*** Opening Available data ***

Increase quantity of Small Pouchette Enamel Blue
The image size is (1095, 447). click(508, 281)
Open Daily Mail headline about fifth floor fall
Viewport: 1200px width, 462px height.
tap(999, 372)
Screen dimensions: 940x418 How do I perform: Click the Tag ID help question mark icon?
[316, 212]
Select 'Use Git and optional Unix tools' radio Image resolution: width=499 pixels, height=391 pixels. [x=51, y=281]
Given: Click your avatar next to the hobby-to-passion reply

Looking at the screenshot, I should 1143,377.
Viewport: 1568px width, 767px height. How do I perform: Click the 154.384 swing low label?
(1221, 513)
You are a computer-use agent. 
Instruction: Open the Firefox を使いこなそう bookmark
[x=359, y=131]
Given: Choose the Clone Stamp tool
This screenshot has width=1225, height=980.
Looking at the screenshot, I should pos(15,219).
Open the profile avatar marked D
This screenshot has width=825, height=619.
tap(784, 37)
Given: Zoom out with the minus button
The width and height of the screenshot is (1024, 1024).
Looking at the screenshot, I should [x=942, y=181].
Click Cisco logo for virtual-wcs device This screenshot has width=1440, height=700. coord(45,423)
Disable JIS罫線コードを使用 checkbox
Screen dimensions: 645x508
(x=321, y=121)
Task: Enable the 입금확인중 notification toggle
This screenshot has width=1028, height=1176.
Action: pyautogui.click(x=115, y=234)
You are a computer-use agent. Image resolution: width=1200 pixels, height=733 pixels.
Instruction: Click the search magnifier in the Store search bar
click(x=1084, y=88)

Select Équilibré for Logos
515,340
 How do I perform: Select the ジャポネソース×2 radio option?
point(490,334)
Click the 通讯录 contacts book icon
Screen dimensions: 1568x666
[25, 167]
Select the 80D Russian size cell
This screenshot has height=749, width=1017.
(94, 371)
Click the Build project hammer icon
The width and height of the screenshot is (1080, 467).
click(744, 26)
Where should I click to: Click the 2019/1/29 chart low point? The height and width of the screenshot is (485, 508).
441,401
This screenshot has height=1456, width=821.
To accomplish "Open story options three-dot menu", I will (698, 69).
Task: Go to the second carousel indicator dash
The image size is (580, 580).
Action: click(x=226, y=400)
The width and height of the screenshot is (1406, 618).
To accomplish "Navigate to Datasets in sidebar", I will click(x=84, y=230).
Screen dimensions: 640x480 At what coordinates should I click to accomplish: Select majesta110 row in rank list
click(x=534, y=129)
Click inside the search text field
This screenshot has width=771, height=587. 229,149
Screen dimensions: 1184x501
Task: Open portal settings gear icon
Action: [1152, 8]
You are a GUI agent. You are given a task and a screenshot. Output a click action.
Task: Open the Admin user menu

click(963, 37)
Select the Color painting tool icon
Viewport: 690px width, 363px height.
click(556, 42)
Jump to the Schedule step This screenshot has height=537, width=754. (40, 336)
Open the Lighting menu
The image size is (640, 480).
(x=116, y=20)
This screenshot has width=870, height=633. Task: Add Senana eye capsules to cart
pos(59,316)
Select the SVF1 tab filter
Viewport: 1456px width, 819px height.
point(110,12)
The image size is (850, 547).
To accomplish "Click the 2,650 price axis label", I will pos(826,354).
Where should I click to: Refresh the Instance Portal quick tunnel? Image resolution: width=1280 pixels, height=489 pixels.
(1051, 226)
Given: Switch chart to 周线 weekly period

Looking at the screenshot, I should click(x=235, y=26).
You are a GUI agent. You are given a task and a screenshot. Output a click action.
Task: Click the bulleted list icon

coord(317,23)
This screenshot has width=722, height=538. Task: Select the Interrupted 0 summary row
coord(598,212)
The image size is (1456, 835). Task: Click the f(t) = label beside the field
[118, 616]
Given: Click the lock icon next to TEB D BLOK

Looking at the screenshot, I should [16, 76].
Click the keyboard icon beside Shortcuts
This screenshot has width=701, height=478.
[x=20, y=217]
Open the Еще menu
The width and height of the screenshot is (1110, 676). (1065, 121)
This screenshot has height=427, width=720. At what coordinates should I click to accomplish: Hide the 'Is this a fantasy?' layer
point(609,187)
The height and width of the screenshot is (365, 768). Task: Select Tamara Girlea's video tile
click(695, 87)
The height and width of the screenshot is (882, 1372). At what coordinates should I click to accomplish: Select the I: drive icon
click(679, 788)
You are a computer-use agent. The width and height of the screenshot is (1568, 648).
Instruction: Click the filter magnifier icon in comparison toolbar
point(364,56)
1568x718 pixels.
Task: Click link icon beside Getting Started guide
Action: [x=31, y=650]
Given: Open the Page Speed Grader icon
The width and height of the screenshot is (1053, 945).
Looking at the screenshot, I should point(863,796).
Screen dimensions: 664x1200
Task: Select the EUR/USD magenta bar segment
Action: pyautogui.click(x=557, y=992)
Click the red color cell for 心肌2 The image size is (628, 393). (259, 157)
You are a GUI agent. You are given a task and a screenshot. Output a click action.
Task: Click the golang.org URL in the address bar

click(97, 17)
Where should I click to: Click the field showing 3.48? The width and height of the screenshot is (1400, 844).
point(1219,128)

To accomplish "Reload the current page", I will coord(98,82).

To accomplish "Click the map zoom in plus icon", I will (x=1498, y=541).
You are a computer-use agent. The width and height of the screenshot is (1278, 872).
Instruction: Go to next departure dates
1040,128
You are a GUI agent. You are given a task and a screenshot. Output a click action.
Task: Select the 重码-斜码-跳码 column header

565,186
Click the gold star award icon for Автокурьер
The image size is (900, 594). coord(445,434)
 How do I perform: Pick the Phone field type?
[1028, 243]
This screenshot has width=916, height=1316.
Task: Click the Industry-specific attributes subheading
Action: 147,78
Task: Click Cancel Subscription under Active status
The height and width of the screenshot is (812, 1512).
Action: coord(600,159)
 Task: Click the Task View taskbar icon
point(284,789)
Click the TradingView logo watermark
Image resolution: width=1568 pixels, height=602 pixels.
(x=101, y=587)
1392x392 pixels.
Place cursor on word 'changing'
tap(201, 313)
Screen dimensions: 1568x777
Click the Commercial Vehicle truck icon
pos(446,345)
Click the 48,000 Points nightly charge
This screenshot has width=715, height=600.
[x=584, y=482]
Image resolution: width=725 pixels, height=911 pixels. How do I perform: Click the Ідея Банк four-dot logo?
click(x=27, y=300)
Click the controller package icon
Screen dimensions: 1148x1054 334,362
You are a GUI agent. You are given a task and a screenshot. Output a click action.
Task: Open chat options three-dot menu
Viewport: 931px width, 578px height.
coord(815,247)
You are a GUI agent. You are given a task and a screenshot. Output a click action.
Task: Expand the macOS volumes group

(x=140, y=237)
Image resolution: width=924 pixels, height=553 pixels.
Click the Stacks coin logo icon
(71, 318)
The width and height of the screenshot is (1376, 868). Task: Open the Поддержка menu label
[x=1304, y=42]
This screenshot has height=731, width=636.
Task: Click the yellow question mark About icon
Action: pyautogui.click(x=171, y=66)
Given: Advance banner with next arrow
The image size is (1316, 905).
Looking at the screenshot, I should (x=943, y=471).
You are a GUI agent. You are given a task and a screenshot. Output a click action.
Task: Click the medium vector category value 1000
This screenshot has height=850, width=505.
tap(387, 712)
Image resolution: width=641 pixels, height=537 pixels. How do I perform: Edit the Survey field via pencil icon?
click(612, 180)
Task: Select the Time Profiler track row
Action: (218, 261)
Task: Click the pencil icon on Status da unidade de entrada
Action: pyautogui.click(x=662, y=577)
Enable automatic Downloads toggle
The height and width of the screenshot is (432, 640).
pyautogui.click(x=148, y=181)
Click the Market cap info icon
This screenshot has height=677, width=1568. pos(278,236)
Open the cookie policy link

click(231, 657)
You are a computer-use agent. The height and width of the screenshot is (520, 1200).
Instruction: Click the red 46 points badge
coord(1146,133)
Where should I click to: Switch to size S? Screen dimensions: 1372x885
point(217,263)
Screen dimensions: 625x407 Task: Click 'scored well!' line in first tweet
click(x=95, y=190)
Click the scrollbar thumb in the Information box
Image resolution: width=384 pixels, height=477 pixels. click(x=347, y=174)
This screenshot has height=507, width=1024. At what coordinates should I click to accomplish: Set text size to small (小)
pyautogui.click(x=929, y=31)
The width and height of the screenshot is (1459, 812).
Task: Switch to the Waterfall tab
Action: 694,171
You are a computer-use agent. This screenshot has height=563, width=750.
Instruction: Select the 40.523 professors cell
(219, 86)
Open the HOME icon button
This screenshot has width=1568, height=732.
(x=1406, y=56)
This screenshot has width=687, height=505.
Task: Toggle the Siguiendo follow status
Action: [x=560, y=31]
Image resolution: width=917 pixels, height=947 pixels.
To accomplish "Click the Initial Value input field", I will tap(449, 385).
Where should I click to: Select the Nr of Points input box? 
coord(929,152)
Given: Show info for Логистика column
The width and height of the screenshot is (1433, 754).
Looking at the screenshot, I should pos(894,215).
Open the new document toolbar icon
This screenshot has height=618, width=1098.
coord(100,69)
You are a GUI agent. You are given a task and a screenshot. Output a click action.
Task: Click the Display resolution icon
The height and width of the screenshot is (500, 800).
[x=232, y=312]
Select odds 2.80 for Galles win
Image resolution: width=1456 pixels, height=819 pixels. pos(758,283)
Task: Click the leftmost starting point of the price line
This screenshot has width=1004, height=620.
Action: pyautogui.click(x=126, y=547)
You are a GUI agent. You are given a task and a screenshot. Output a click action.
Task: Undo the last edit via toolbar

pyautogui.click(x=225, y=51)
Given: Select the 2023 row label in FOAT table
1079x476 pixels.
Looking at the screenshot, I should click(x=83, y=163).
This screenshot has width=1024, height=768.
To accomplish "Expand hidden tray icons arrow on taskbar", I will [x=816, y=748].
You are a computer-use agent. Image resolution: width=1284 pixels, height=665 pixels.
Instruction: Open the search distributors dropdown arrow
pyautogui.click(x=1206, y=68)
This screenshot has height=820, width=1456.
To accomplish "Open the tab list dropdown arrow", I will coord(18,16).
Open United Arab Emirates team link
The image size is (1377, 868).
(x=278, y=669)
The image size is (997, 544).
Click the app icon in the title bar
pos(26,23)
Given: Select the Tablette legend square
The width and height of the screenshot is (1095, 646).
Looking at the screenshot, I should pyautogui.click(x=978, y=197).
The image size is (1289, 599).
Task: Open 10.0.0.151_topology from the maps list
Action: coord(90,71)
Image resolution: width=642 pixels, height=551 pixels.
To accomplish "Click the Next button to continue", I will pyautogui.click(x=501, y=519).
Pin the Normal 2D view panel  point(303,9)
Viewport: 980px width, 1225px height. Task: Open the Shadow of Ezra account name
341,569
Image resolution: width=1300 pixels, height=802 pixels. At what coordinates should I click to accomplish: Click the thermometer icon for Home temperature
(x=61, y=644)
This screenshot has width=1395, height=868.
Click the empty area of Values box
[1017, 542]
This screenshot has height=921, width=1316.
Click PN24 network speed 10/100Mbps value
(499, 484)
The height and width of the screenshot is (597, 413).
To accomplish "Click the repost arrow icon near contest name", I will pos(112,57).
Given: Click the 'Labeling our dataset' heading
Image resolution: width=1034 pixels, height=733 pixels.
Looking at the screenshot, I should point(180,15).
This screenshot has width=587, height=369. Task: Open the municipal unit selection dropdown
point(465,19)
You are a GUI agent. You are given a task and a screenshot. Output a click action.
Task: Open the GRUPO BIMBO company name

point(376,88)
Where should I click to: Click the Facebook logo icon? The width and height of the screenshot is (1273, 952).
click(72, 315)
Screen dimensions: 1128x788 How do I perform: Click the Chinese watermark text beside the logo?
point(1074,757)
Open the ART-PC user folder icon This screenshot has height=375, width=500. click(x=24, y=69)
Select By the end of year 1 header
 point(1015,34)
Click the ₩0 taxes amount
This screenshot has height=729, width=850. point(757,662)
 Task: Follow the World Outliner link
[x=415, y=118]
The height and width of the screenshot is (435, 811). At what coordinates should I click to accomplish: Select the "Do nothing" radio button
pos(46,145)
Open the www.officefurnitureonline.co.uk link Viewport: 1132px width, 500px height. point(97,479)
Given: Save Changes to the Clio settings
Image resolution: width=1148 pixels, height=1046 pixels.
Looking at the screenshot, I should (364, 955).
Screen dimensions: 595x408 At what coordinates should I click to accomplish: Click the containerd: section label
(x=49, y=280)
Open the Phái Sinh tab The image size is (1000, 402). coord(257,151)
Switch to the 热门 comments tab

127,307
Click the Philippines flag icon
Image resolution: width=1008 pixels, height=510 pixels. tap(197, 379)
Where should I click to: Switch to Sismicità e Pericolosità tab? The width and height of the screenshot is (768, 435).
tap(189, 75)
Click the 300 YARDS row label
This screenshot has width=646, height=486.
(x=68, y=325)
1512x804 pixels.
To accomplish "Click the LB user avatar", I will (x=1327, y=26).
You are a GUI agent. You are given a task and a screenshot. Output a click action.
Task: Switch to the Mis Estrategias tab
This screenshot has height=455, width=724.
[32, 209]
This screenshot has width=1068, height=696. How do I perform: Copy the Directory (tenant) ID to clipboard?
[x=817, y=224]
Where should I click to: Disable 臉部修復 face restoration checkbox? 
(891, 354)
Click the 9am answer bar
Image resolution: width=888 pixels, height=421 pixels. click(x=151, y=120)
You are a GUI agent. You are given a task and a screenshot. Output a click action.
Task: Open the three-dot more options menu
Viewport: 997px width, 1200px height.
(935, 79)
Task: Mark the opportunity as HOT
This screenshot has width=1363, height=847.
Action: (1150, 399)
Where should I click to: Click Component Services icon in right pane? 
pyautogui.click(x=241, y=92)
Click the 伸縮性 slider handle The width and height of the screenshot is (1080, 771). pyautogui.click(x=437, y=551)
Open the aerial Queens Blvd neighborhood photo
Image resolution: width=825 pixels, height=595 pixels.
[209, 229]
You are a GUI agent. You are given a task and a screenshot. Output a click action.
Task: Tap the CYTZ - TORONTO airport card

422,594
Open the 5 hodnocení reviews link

*** Closing Available data ***

**Directions**
The answer is the run of lines above from the line containing "Task: Click the medium" through the line containing "Image resolution: width=917", copied exactly and alone.

**Output below**
Task: Click the medium vector category value 1000
This screenshot has height=850, width=505.
tap(387, 712)
Image resolution: width=641 pixels, height=537 pixels. How do I perform: Edit the Survey field via pencil icon?
click(612, 180)
Task: Select the Time Profiler track row
Action: (218, 261)
Task: Click the pencil icon on Status da unidade de entrada
Action: pyautogui.click(x=662, y=577)
Enable automatic Downloads toggle
The height and width of the screenshot is (432, 640).
pyautogui.click(x=148, y=181)
Click the Market cap info icon
This screenshot has height=677, width=1568. pos(278,236)
Open the cookie policy link

click(231, 657)
You are a computer-use agent. The height and width of the screenshot is (520, 1200).
Instruction: Click the red 46 points badge
coord(1146,133)
Where should I click to: Switch to size S? Screen dimensions: 1372x885
point(217,263)
Screen dimensions: 625x407 Task: Click 'scored well!' line in first tweet
click(x=95, y=190)
Click the scrollbar thumb in the Information box
Image resolution: width=384 pixels, height=477 pixels. click(x=347, y=174)
This screenshot has height=507, width=1024. At what coordinates should I click to accomplish: Set text size to small (小)
pyautogui.click(x=929, y=31)
The width and height of the screenshot is (1459, 812).
Task: Switch to the Waterfall tab
Action: 694,171
You are a computer-use agent. This screenshot has height=563, width=750.
Instruction: Select the 40.523 professors cell
(219, 86)
Open the HOME icon button
This screenshot has width=1568, height=732.
(x=1406, y=56)
This screenshot has width=687, height=505.
Task: Toggle the Siguiendo follow status
Action: [x=560, y=31]
Image resolution: width=917 pixels, height=947 pixels.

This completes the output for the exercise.